═════ SELECTED EXTRACT ═════

Tuberculosis, commonly referred to as TB, is often thought to be a "disease of the past”. But it has re-emerged as a global threat, with one third of the world’s population latently infected. Anyone can get TB, but the disease is strongly linked to poverty and malnutrition. Even if the medication exists in certain places, people have to get to the medication, or the medication has to get to them. Someone dies of TB in the world every 18 seconds.
Last year I documented the life of TB patients in a MSF field clinic in Pieri, a small village in an extremely remote rural area of South-Sudan, which can be reached by air only.
Amidst harsh living conditions, MSF provides basic health care, with in- and outpatient services, TB and kala azar treatment, antenatal care, a therapeutic feeding centre and a medical lab in Pieri. Among the patient’s list are people suffering from TB, malaria, meningitis, measles, cholera, leprosy, broken limbs, childbirth complications, snake bites and gun shots. A single doctor, two nurses, a midwife, a logistician and a project coordinator supervise the enormity of it all, together with local trained staff. Watching the MSF staff at work, I quickly understood that being able to improvise and keeping one's head cool at all times, is as important as possessing great medical skills.

═════

— EXERCISE 1 —
According to the tuberculosis passage, how often does someone in the world die of TB?
— EXERCISE 2 —
Reproduce the tuberculosis passage from "Tuberculosis, commonly referred" to "by air only.".
— EXERCISE 3 —
Write the next part of the tuberculosis passage, picking up after its final sentence.

═════ SOURCE DATA ═════

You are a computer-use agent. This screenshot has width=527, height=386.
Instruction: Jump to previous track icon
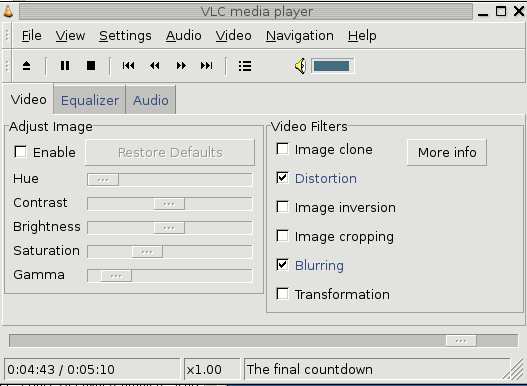(x=128, y=66)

═════

— TASK OUTPUT 1 —
Every 18 seconds.

— TASK OUTPUT 2 —
Tuberculosis, commonly referred to as TB, is often thought to be a "disease of the past”. But it has re-emerged as a global threat, with one third of the world’s population latently infected. Anyone can get TB, but the disease is strongly linked to poverty and malnutrition. Even if the medication exists in certain places, people have to get to the medication, or the medication has to get to them. Someone dies of TB in the world every 18 seconds.
Last year I documented the life of TB patients in a MSF field clinic in Pieri, a small village in an extremely remote rural area of South-Sudan, which can be reached by air only.

— TASK OUTPUT 3 —
Despite my huge respect for their work, the MSF staff gladly agreed ‘to step back’ a bit, so I could work from a different angle. I wanted to give a human face to the disease Tuberculosis.
While photographing at the clinic, I asked myself: “Who are these patients? How has TB affected their lives? How do they normally live if healthy?”. By making diptychs of “classical” portraits of the patients combined with images of their immediate surroundings, like daily village life, Nuer fellow tribesmen with their cattle, and the vast, empty plains they normally wander in, I created a more personal story about the TB patients in that utterly remote clinic in South-Sudan.